The videographer, his assistants and the parents of two children who appear in the footage were detained after police managed to trail the would-be camera crew to a building site awaiting demolition, a statement on Monday said.

The team reportedly admitted they had planned to distribute their work on social media, pretending it showed scenes of the injured and destruction in Aleppo, the embattled northern Syrian city which has just fallen back under government control after four years of fighting between the regime and Sunni rebels.

It was not immediately clear what charges had been brought against the five. The Independent has contacted the Egyptian authorities for clarification.

In the distinctly amateur raw videos and stills released by the Interior Ministry, an eight-year-old girl wears a white dress and bandages covered in red stains, and holds a teddy bear. A 12-year-old boy is also interviewed about what life is like under intensive Russian-backed Syrian government air strikes.

The girl’s dress, covered in red paint, was what caught the attention of a police officer driving by, the ministry said.

A camera and six mobile phones were seized at the scene.

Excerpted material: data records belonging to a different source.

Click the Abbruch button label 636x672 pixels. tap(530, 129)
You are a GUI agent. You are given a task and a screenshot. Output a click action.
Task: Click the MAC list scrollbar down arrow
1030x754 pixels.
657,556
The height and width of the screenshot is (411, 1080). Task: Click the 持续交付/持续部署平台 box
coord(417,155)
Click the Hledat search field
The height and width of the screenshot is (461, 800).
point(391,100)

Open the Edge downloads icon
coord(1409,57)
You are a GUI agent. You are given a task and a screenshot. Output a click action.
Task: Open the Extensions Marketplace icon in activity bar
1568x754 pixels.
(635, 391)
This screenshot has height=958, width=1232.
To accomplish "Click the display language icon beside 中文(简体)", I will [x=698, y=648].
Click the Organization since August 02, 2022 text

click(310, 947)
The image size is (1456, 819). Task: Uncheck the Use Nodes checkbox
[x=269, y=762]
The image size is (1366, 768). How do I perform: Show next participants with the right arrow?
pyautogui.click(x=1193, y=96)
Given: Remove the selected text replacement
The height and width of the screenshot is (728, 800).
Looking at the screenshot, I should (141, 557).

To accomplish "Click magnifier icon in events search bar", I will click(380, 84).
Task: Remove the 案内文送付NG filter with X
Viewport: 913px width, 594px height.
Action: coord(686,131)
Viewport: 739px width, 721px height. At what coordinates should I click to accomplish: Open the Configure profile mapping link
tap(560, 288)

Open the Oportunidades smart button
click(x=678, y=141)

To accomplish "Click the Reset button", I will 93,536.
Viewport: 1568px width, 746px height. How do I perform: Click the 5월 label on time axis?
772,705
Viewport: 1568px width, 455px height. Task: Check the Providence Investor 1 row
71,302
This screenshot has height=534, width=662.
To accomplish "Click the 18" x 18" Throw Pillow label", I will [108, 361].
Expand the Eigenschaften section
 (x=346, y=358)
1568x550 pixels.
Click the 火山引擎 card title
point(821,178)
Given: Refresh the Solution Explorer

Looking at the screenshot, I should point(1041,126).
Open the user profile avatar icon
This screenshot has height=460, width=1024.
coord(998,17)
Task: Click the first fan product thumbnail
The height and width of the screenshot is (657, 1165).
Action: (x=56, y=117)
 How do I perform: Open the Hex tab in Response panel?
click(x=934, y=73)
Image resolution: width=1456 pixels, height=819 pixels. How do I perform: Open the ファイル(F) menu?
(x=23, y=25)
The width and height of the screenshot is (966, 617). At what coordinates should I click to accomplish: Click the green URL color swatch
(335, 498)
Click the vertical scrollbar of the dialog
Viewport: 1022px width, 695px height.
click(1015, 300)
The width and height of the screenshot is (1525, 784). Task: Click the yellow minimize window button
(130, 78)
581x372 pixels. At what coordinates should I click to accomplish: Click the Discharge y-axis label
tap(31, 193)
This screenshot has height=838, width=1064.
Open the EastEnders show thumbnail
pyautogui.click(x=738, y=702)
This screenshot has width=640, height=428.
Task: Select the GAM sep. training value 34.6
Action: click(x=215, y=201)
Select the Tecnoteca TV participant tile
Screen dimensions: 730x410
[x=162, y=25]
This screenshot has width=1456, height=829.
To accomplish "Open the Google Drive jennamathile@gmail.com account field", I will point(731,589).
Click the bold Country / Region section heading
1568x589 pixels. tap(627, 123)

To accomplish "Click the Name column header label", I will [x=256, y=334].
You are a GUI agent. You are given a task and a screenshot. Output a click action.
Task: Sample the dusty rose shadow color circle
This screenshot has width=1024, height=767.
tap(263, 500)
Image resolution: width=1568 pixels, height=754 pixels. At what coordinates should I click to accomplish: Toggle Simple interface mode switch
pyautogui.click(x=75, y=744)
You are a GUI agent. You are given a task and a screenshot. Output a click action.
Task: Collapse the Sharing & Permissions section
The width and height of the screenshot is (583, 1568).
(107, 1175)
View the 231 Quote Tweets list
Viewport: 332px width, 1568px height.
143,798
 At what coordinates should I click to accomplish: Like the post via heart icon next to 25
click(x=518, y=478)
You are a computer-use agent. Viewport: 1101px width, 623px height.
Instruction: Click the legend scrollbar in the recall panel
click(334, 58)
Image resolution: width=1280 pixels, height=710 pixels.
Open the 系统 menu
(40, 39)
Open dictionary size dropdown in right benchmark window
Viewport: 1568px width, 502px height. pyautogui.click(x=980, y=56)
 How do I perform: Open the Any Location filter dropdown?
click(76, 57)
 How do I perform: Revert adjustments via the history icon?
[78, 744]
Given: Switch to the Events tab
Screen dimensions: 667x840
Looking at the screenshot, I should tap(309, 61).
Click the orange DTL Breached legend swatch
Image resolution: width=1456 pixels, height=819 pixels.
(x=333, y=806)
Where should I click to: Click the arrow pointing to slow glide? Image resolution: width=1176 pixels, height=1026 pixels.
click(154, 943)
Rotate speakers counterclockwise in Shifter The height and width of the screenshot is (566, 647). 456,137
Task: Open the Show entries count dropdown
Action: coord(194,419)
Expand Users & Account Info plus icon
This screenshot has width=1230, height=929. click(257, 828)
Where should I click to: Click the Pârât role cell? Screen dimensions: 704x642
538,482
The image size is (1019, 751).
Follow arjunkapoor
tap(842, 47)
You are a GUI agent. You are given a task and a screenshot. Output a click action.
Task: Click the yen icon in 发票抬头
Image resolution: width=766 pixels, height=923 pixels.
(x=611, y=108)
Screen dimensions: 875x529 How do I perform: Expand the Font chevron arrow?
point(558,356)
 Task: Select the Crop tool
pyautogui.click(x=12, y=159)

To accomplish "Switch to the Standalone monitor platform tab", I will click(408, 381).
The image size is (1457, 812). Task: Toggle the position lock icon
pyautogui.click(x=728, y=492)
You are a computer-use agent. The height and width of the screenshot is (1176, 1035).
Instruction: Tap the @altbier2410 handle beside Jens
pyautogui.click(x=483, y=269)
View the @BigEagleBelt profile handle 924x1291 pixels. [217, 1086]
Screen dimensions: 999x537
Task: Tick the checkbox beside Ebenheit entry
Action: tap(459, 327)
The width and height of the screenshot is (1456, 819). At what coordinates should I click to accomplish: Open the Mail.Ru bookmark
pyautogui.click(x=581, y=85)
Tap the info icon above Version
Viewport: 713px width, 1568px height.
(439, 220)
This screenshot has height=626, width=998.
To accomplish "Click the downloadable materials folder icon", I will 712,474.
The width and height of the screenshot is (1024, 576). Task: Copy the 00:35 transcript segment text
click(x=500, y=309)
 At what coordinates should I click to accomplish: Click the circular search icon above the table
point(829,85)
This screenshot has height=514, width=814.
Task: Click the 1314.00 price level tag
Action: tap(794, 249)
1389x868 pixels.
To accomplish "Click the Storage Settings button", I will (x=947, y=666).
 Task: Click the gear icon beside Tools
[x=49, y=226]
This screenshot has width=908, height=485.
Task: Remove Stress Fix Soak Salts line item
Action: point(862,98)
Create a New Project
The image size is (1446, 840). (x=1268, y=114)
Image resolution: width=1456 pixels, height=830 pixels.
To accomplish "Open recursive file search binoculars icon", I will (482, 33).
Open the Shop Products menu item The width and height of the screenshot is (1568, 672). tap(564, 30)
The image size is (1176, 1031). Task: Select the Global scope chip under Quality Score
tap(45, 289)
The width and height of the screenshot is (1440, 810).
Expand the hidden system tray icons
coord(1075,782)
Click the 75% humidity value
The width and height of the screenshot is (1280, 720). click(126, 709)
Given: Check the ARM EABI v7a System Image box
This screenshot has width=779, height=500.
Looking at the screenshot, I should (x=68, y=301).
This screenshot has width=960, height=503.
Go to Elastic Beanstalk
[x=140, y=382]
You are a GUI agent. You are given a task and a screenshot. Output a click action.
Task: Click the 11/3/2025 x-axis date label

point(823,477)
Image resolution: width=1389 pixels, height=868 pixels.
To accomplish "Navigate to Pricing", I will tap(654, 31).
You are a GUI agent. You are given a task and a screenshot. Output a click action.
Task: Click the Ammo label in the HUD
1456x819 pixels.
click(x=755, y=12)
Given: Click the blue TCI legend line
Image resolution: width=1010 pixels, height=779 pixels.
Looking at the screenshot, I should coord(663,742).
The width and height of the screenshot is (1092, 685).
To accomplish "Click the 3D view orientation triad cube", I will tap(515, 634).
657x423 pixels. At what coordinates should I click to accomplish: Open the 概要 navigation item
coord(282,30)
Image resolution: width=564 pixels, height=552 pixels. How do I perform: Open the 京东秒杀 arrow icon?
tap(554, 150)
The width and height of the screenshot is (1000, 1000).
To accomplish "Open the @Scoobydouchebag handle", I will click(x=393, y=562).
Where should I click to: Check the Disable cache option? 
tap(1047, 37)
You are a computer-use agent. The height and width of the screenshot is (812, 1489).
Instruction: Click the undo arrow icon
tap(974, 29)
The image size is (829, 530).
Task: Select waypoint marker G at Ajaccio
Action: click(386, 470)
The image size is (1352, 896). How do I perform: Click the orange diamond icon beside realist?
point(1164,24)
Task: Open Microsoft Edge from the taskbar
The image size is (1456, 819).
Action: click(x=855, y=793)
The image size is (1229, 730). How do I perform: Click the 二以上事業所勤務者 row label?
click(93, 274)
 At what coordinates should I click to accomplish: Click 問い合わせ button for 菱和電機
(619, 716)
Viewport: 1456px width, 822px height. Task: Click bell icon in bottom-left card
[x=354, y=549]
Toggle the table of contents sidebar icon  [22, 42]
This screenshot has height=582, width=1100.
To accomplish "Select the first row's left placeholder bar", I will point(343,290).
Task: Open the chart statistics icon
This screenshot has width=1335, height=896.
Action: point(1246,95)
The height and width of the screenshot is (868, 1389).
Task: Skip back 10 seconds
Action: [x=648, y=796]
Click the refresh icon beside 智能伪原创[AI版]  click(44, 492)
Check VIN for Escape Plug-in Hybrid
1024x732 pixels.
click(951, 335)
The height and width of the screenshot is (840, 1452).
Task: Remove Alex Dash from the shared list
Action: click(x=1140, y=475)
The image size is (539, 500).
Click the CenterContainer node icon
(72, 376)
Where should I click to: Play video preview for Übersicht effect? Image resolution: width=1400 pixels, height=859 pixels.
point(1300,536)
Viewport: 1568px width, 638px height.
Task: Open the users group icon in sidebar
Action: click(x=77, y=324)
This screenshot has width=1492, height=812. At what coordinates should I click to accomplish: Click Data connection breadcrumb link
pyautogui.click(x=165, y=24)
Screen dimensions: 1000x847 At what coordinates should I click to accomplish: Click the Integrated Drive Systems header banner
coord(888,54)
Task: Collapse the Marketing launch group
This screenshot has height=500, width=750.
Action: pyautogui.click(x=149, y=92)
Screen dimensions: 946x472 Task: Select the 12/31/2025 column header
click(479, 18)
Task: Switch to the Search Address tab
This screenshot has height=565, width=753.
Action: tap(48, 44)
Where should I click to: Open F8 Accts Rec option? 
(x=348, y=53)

The photographer is still being held while authorities go through the material, officials said, but the other four suspects were released on bail.

Syrian activists and White Helmets rescue workers, until recently trapped inside east Aleppo’s siege barricades, have frequently been accused by critics of faking harrowing footage of the aftermath of bombings and digging survivors from rubble that have frequently emerged from the war-torn city.

Many other videos and photos of incidents reportedly from Aleppo which circulate on social media are staged or filmed elsewhere, both the Syrian government and its allies say.